DOCUMENT TEXT
========

Emergency Workers Turn Up the Heat on Terrorism Response Training
Posted March 3, 1999 6:00 a.m. EST
MOUNT AIRY — A clinic in Lumberton dealt with an anthrax threat Thursday. A call came in that the Lumberton Dialysis Clinic was contaminated with the biological agent.
The threat turned out to be a hoax, but patients and staff were cleared out of the clinic and a hazardous materials team quickly decontaminated the building.
The incident is being treated as a federal act of terrorism.
Terrorists bombed Oklahoma City's Murrah federal building four years ago, and just about any place could be the next target.
That is why the North Carolina Department of Insurance held one of the first and most extensive terrorism response training programs in the country.
Dozens of emergency workers from across the state participated in the training session Thursday in Surry County.
In one exercise, a car bomb exploded in a government building. Crews responding had to handle several challenges at once: put out the fire, treat the wounded, find others trapped in debris and make sure there were no other bombs.
For Robert Suarez, who was part of the crews on the World Trade Center bombing, the scenario was all too real.
"You have actual rubble and people under that rubble, smoke in the surrounding area," Suarez said. "You have the actual environment of what they're going to be placed in, in a situation of a terrorist attack."
One of the other big keys to the training was to get agencies to cooperate because terrorist situations do not just go on for hours. In some cases, they may go on for days or weeks.
That is why some Chapel Hill firefighters were glad to see some familiar faces during the terrorism training.
"We're just so happy that there's a team of four from Durham here," says Capt. Barry McLamb with the Chapel Hill Fire Department. "We're right next door, so it's good for us to see what they know and them to see what we know."
One thing everyone at the clinic did say is if a real situation happens, they will be glad they had the training.
"We're very vulnerable and it's a hot topic right now in fire service and emergency management," McLamb said. "Something that we need a lot of training for because we're going to be the first responders. We're going to be the first ones there."
Organizers of the training say contrary to what most people think, terrorists do pose a serious threat in North Carolina. They mentioned there are several militia and patriot groups based in the state, especially in the mountains.

========

BRIEF 1
In the terrorism training article, rewrite the passage that begins at the words "The threat turned" and stops after "in Surry County.", swapping "Surry County" for "Wake County".
BRIEF 2
According to the terrorism training article, which participant had been part of the crews on the World Trade Center bombing?
The material after this article is separate from it.

GIVEN RECORDS
========

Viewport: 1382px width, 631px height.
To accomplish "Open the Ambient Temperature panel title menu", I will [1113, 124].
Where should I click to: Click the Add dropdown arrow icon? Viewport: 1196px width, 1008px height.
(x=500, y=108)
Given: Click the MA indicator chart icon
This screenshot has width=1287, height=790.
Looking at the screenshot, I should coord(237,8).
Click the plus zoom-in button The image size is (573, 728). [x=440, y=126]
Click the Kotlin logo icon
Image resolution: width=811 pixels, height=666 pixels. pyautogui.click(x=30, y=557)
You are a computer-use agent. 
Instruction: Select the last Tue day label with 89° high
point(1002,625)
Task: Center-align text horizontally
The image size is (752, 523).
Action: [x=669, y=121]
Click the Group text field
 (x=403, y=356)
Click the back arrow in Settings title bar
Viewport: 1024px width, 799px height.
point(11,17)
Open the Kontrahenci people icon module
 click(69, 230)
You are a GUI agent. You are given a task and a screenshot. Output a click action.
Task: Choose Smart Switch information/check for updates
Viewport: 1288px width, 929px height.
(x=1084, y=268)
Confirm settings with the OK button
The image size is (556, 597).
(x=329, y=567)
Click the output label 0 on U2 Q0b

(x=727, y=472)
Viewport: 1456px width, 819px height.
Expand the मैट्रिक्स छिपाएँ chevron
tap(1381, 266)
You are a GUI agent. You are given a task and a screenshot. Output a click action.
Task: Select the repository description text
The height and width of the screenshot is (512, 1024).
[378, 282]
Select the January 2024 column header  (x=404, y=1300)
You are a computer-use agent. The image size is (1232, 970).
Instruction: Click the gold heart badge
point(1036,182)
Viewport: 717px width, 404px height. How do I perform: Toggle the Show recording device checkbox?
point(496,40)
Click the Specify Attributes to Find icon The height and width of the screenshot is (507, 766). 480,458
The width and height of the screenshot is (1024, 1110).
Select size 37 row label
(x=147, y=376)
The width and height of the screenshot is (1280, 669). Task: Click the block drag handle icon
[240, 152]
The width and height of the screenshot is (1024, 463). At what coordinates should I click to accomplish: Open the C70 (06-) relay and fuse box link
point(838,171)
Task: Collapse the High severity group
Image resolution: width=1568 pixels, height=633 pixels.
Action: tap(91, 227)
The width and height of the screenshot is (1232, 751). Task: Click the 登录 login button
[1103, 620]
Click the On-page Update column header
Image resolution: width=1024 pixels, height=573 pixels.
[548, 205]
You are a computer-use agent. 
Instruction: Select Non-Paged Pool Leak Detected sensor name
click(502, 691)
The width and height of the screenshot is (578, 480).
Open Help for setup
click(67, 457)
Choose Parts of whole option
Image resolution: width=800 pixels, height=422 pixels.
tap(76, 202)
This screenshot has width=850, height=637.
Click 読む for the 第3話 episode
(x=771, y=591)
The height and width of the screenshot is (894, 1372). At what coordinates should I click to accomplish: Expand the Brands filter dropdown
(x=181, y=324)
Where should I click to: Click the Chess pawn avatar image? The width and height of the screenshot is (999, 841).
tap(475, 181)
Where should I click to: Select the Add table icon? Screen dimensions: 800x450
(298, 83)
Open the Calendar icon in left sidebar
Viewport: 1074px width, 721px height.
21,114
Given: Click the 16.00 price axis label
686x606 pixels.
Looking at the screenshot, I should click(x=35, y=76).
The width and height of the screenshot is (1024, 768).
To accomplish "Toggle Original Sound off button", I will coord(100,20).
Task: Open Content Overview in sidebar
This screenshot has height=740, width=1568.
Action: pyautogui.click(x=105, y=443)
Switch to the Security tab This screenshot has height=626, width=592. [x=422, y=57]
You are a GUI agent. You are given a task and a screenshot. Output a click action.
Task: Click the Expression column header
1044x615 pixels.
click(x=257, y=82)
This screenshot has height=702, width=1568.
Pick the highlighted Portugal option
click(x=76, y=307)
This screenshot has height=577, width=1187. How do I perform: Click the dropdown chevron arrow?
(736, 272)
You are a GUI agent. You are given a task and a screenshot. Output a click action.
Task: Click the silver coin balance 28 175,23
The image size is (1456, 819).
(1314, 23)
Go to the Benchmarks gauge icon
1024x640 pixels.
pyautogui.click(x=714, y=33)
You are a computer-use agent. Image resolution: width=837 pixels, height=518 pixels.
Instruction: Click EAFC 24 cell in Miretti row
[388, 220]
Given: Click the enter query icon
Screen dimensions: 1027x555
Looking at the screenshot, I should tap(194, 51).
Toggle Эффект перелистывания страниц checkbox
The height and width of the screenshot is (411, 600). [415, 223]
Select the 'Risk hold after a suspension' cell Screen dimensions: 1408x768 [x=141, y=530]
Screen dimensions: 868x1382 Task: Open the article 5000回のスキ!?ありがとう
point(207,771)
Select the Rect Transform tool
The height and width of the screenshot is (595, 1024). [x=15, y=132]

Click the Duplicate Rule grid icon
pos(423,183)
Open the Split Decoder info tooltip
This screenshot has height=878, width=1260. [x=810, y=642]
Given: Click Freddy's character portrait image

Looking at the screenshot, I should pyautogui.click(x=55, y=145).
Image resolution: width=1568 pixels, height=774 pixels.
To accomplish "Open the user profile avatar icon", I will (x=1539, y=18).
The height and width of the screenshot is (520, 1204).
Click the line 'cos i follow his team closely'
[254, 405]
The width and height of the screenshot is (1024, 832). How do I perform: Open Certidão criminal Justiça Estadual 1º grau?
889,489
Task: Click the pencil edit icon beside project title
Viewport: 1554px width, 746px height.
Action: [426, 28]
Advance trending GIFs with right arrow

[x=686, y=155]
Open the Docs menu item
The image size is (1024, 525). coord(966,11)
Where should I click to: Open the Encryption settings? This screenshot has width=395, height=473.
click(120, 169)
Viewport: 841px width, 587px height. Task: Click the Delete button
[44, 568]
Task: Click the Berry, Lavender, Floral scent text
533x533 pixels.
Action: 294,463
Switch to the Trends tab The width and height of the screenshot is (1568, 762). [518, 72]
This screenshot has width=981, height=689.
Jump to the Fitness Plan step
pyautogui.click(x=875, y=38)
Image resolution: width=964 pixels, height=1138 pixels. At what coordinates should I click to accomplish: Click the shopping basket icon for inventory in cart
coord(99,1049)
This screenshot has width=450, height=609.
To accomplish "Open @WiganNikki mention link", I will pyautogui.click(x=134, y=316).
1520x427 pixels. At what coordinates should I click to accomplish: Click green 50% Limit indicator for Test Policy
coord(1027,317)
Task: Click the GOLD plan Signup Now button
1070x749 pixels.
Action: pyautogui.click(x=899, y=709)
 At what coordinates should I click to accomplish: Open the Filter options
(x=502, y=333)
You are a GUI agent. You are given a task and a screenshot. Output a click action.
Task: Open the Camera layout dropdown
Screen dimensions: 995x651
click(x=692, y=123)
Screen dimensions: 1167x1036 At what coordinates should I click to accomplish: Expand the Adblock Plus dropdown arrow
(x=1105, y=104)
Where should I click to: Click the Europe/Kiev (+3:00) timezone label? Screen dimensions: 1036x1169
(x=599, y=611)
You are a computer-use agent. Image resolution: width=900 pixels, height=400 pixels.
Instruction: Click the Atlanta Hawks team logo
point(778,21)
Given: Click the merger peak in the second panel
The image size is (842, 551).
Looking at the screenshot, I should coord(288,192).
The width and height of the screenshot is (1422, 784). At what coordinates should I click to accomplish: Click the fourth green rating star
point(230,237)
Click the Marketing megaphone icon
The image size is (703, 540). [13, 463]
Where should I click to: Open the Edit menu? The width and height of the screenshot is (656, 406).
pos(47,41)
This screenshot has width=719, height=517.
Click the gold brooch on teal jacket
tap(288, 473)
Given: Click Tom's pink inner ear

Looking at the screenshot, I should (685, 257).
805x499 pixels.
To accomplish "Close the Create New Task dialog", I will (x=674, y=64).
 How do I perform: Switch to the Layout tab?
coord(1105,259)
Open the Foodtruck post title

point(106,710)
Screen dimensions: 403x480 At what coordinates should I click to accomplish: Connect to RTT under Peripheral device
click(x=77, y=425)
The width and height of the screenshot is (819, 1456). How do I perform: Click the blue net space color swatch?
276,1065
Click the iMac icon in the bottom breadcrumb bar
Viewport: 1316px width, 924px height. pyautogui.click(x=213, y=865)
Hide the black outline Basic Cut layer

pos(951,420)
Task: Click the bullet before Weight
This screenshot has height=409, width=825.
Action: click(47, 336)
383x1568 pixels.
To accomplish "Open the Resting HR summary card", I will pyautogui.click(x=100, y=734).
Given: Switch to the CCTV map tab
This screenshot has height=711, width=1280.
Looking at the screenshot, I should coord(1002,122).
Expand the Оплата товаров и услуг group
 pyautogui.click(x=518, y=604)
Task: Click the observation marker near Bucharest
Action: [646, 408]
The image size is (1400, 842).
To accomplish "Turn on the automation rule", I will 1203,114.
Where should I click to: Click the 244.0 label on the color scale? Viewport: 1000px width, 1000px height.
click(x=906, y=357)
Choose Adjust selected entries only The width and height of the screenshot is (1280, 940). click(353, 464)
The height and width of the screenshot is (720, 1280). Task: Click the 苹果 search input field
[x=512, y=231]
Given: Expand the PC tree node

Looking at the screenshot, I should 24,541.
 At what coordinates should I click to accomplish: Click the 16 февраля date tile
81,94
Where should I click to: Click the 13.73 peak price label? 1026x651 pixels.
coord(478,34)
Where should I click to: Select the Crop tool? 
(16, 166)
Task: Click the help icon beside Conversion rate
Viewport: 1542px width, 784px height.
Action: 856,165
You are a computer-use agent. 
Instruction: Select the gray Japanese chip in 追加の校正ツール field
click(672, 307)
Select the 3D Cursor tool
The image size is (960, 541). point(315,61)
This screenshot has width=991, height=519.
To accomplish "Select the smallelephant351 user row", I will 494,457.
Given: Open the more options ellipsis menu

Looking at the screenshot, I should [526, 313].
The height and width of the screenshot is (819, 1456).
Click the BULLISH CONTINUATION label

========

WRITTEN ANSWER 1
The threat turned out to be a hoax, but patients and staff were cleared out of the clinic and a hazardous materials team quickly decontaminated the building.
The incident is being treated as a federal act of terrorism.
Terrorists bombed Oklahoma City's Murrah federal building four years ago, and just about any place could be the next target.
That is why the North Carolina Department of Insurance held one of the first and most extensive terrorism response training programs in the country.
Dozens of emergency workers from across the state participated in the training session Thursday in Wake County.

WRITTEN ANSWER 2
Robert Suarez